En el disco podemos escuchar distintos estilos fusionados y muchos estados emocionales. Lo definen temas con un marcado acento rock clásico norteamericano como "Someone"; sonidos country rock con aires de la costa oeste como "I Wanna Leave My Boots Beside Yours"; o "Don't Lie to Me", donde escuchamos country con ecos rockabilly. En "Bar of Brokenhearted" entramos en un sonido country con adornos fronterizos donde la canción se sumerge en sonidos más profundos que miran al interior y medios tiempos más reflexivos con ciertos aires de tristeza.

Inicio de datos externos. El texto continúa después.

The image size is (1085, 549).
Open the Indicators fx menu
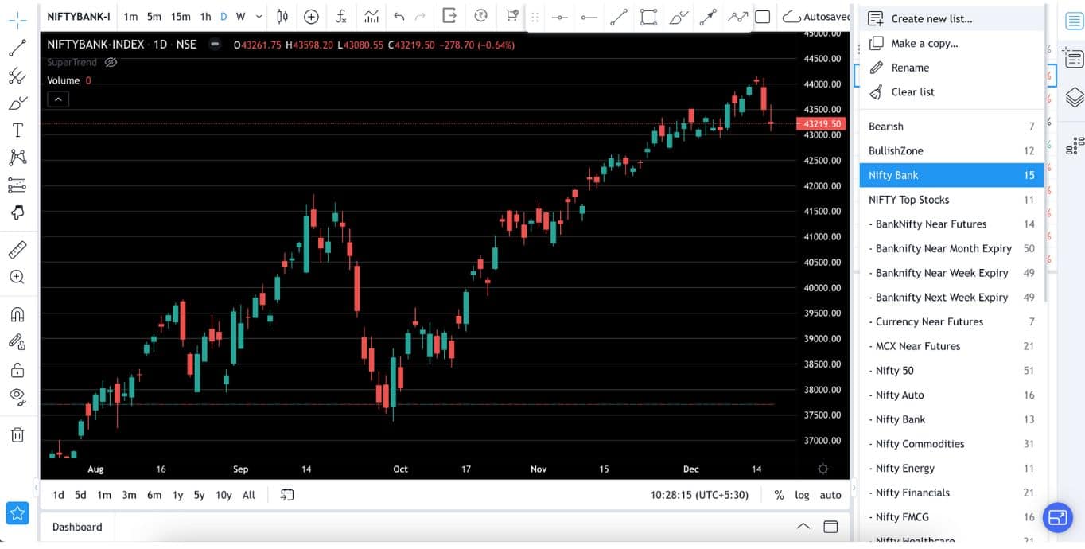click(x=343, y=16)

Retomamos el ritmo con "Girl Wants Cowboys", de cuerpo country pero con un estribillo de contundente rock. Llega el primer acercamiento al idioma español con la country-ranchera "Por el camino estrecho", una de las pocas adaptaciones del disco. Seguimos el recorrido de The Last Bullet con "What I've Been Missing", un tema donde podemos degustar un sonido Nashville que perfectamente podría colarse entre los grandes del género. La recta final llega con "Yvonne", una ranchera que nos cuenta una triste historia transformada en auténtica diversión al estilo de los primeros Los Lobos o Texas Tornados; una canción que es pura dinamita para el directo. Terminamos con dos joyas: la ya conocida "Simple Country Boy", country rock con bases acústicas sutiles y detalles eléctricos, y la curiosidad "We Will Stand Tall". Esta última hace el camino contrario al habitual: normalmente, las bandas españolas adaptan canciones norteamericanas al castellano, pero los Horses cogen un himno del pop-rock español como "Resistiré" (del Dúo Dinámico) y se la llevan al inglés con un sonido country rock que mezcla misterio y raíces americanas. Podría ser, perfectamente, un hit para el público anglosajón.

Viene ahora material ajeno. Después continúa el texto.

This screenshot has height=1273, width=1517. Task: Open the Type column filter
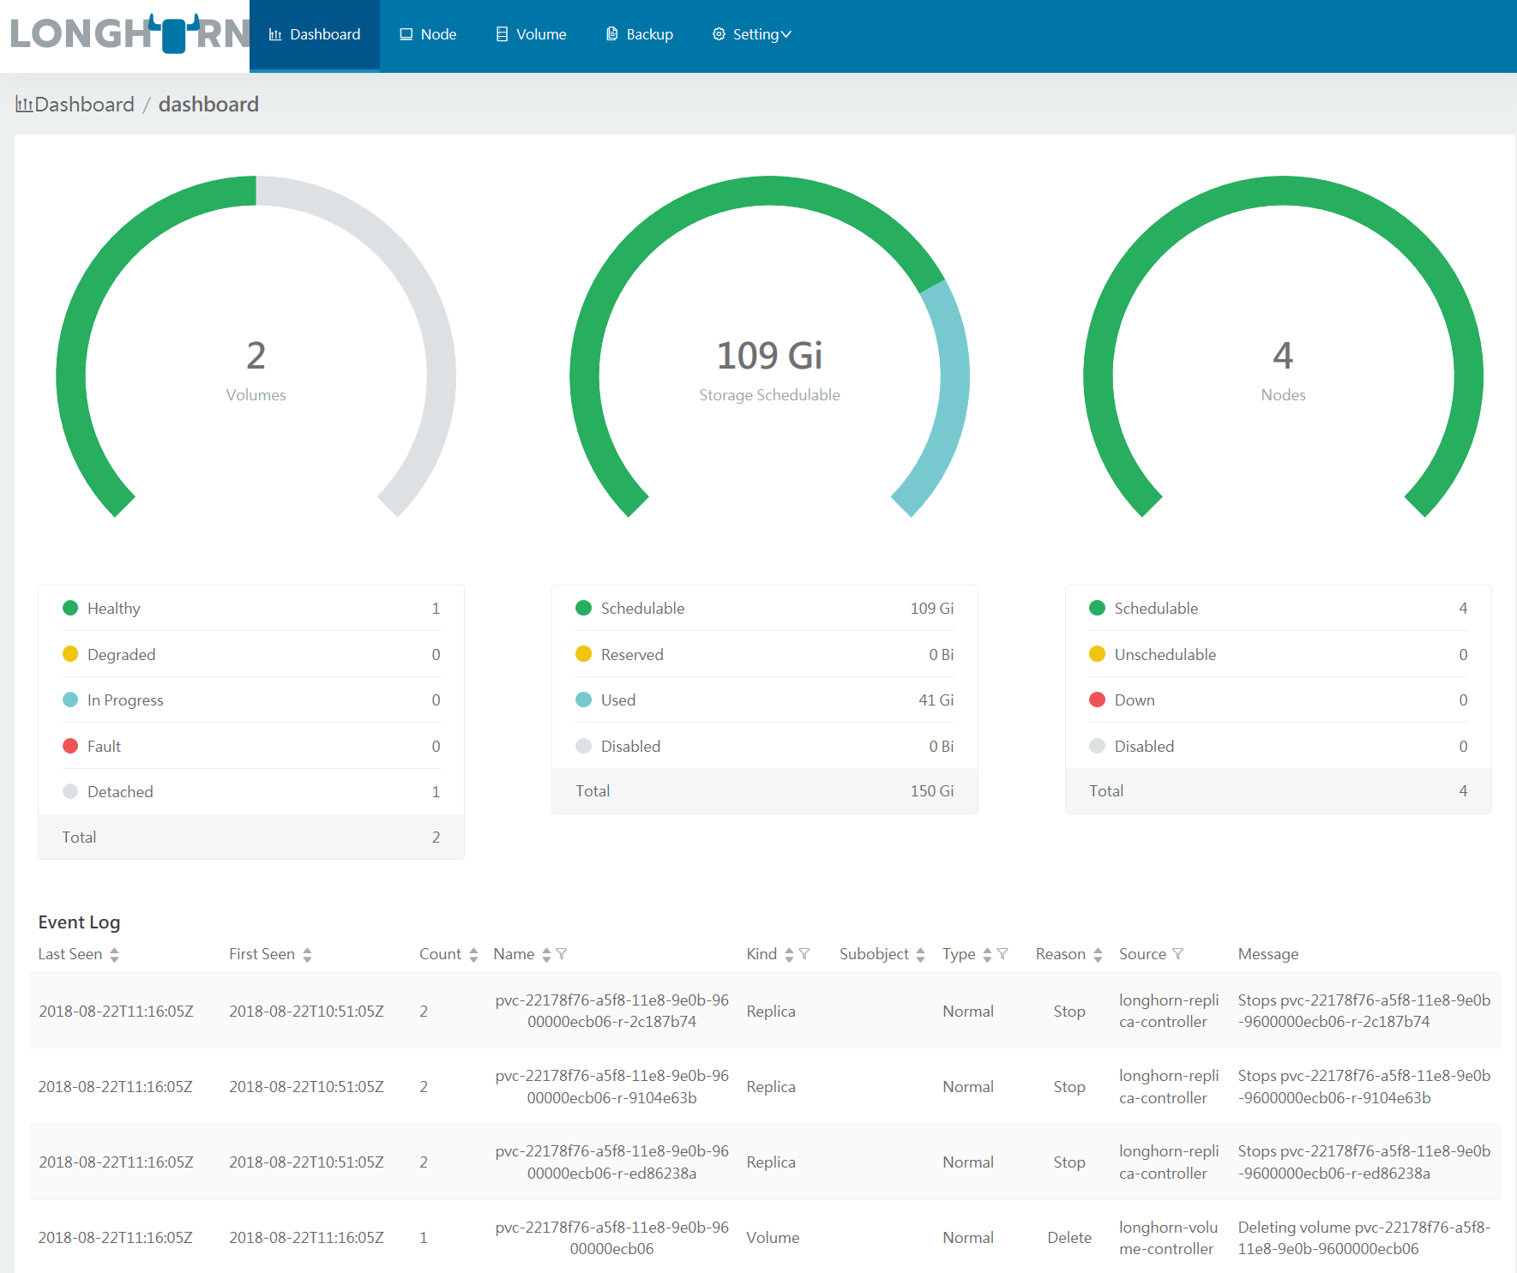pos(1003,954)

El disco era esperado desde hace tiempo. Por circunstancias de la vida, empezó a gestarse con la publicación del single "Simply Country Boy", acompañado de videoclip, que ya dejaba entrever que algo estaba cambiando en la banda. El tema tuvo muy buena acogida, pero la pandemia frenó en seco la continuidad del proyecto. Aun así, pudimos escuchar adelantos como "Yvonne", también con videoclip, aunque el horizonte del disco todavía no estaba claro. Ahora, por fin, The Last Bullet es una realidad.

En definitiva, The Last Bullet es un disco que supone un punto de inflexión en la carrera de The Wild Horses. Es su apuesta definitiva por las composiciones propias y salen más que airosos. Un cóctel de sonidos americanos, fronterizos y country rock que dan forma a una banda con personalidad propia, reconocible y, sobre todo, preparada para defender estas canciones en directo, donde probablemente terminarán convirtiéndose en clásicos dentro de su repertorio.

Y es que, al final, esto no va solo de canciones, va de kilómetros recorridos, de historias que se cruzan en carreteras secundarias y de bandas que encuentran su propia voz en mitad del viaje. The Last Bullet no es un punto final, es una señal más en el camino… y en Ruta al Rock, ya hemos decidido seguir conduciendo con ellos.